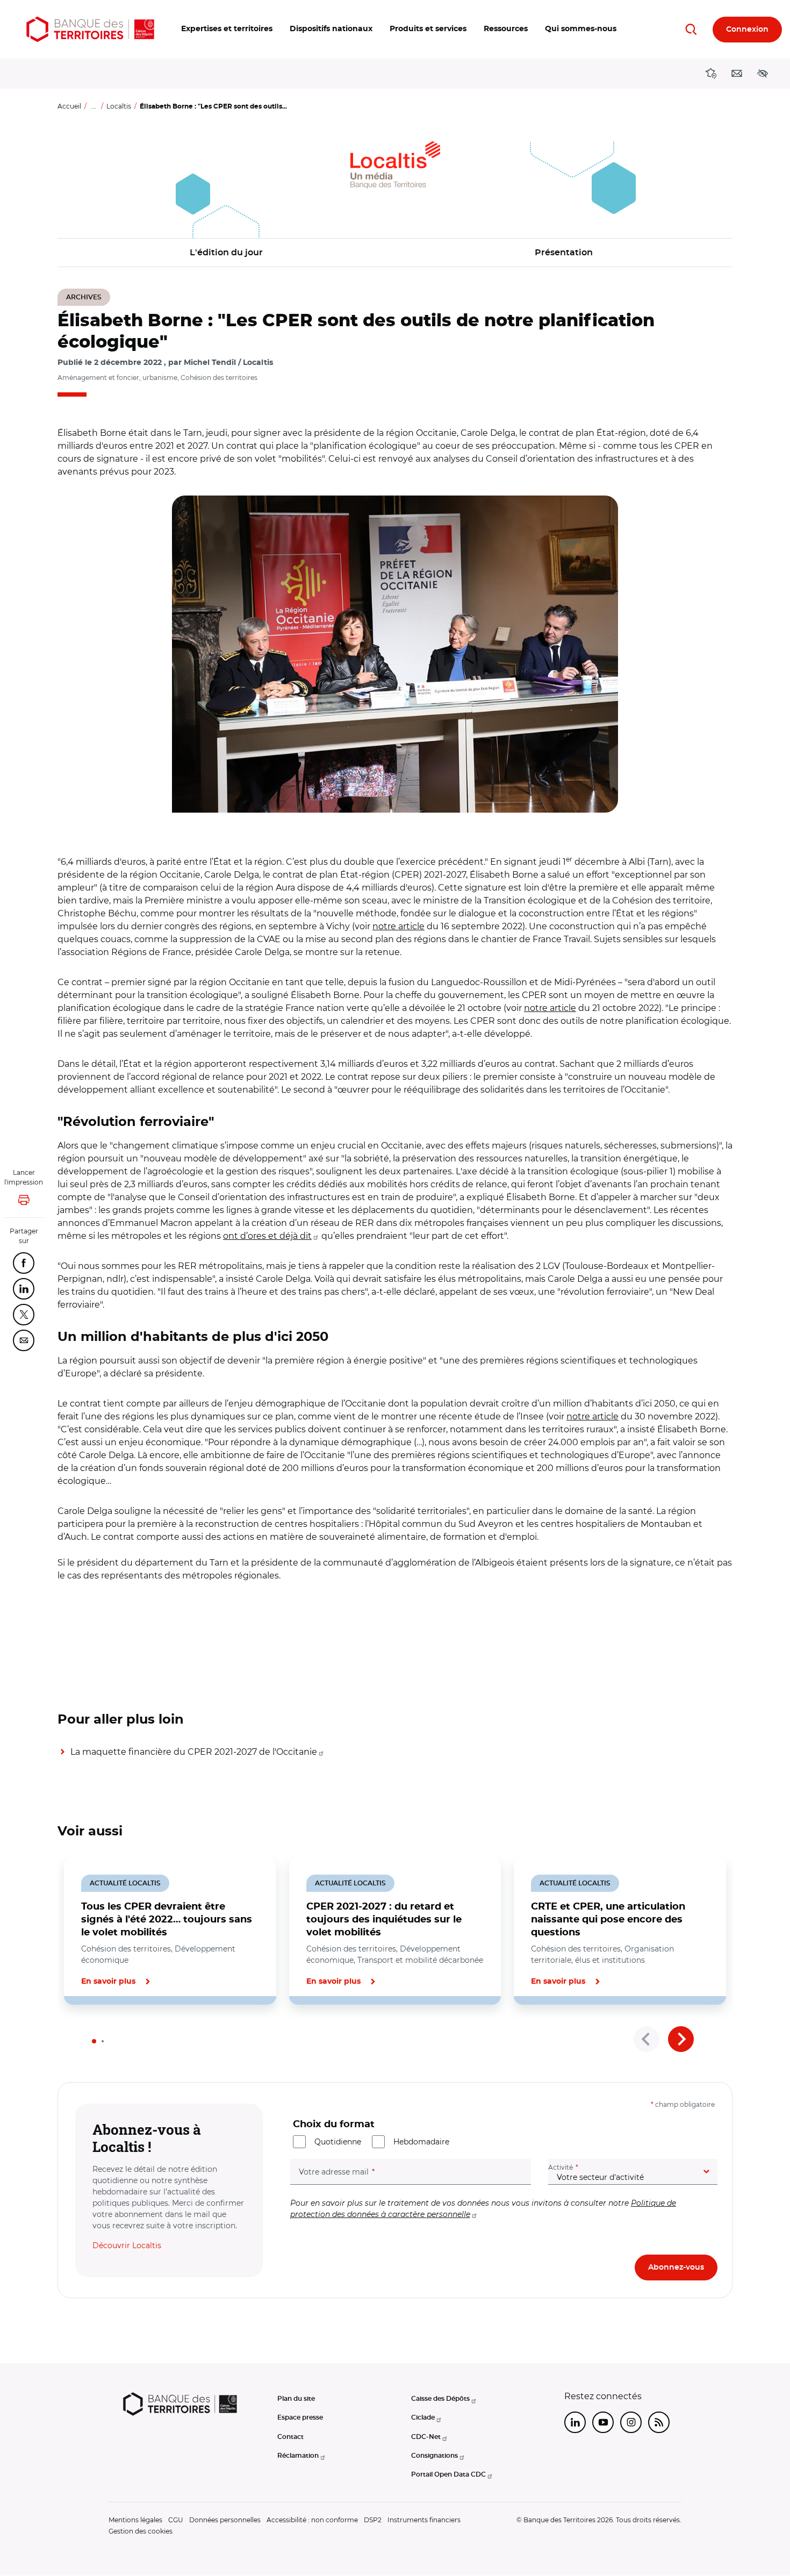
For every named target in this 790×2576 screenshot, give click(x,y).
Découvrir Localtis (126, 2245)
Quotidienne (337, 2142)
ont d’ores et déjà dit (267, 1236)
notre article (398, 926)
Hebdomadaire (421, 2142)
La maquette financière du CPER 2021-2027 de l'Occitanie (193, 1752)
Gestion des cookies (141, 2531)
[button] (226, 29)
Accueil (69, 106)
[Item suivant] (681, 2039)
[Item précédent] (646, 2039)
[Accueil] (90, 29)
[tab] (94, 2041)
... (93, 106)
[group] (394, 654)
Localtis (118, 106)
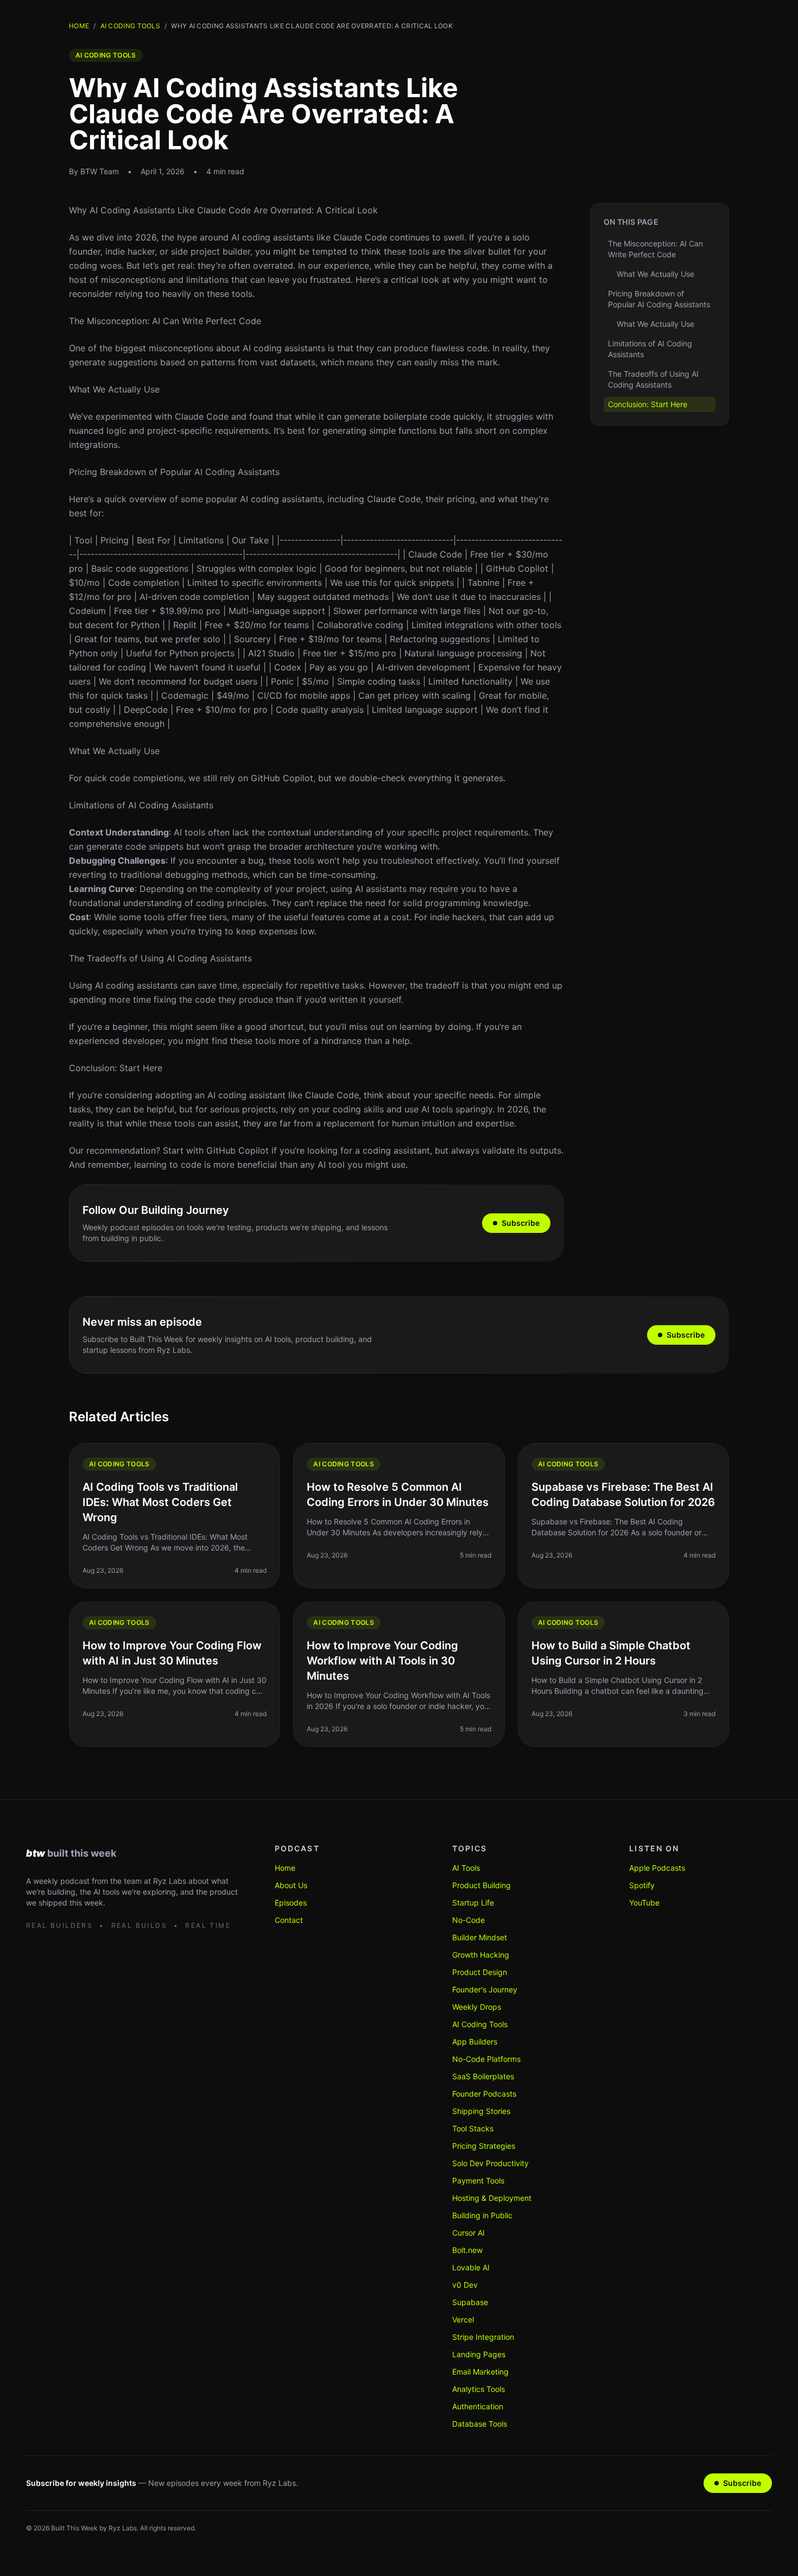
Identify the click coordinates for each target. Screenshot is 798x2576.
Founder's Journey (484, 1989)
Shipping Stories (481, 2111)
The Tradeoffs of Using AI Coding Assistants (160, 958)
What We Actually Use (114, 389)
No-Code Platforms (486, 2059)
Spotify (642, 1885)
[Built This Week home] (133, 1853)
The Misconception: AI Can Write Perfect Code (165, 320)
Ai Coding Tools (130, 26)
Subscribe (521, 1222)
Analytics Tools (478, 2389)
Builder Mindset (479, 1937)
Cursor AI (468, 2232)
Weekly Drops (476, 2006)
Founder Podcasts (484, 2093)
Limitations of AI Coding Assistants (141, 805)
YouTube (644, 1902)
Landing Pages (478, 2354)
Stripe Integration (483, 2336)
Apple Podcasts (657, 1867)
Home (79, 26)
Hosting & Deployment (491, 2197)
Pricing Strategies (483, 2145)
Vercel (463, 2319)
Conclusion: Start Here (115, 1067)
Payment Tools (478, 2180)
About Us (291, 1885)
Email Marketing (480, 2371)
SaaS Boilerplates (483, 2076)
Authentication (477, 2406)
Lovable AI (471, 2267)
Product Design (479, 1972)
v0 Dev (465, 2284)
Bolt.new (467, 2250)
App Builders (474, 2041)
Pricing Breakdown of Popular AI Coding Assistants (174, 471)
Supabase (470, 2302)
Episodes (291, 1902)
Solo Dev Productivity (490, 2163)
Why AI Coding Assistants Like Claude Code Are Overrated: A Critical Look (223, 210)
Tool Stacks (472, 2128)
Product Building (481, 1885)
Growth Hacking (480, 1954)
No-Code (468, 1920)
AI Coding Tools (480, 2024)
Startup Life (473, 1902)
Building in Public (482, 2215)
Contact (289, 1920)
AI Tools (466, 1867)
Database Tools (479, 2423)
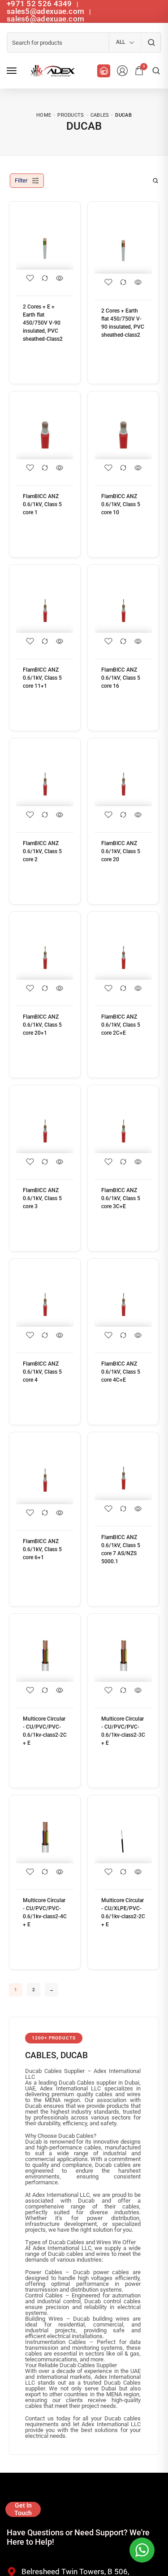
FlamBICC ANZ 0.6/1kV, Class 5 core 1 (42, 504)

What to produce: Return every line of the entries above that the string "click" appears in.

Task response:
For every named target in this 790×2576 screenshot, give click(x,y).
Identify the click coordinates for each target. Screenshot is 798x2576.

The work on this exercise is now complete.